When is a table not a table?Snowflake has three main types of tables in order to accommodate various data storage needs: permanent, transient, and temporary tables. Each table type has different traits that cater to different scenarios. In this blog, we will attempt to summarise each of them and give some scenarios.
Permanent Tables
Permanent tables are Snowflake’s default tables. Permanent tables are kept until they are deleted or dropped by a user. Permanent tables also include Snowflake’s powerful data protection, which is comprised of Time Travel and Fail-Safe.Time Travel allows you to restore data from any point within a configurable retention period (up to 90 days, depending on which version of snowflake ).Because of their longevity and safety features, permanent tables are the default for most use cases; however, they are obviously also the least cost efficient and, if used too liberally, can lead to a large Snowflake bill.
Temporary Tables
Temporary tables exist for the duration of a user session and are dropped once the session ends or the connection is closed.

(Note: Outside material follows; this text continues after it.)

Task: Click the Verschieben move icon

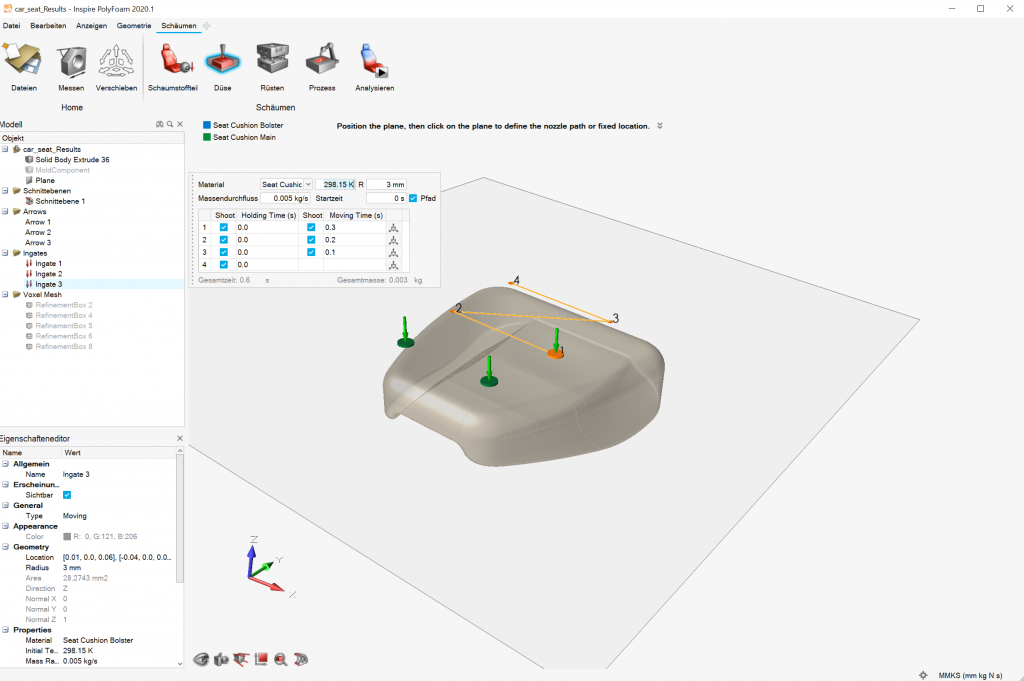Action: 116,61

They are not visible or accessible outside the session. They have very limited time-travel and no fail safe. This makes them unsuitable long long-term needs.However, it is good if you need you to quickly acsess somthing for short-lived scratch data, intermediate calculations, or transient data.Temporary tables are good in scenarios like data transformation during a session, or incremental steps of a pipeline that you are working on if you don't want to have to rerun all the tables over and over due to time or cost considerations.
Transient Tables
Transient tables are a middle ground between permanent and temporary tables. Like permanent tables, data in transient tables remains until dropped by a user. The main difference is that transient tables have no Fail-safe period, whilst Time Travel retention is limited, thereby reducing storage costs.The reduction of fail-safe and time travel measures means that there is less overhead in managing and storing data snapshots, making transient tables a practical choice for use cases where data can be regenerated/is less critical. Such as intermediate steps in ETL pipelines. This balance enables an organisation to optimise its Snowflake storage costs while keeping data available for a reasonable time window.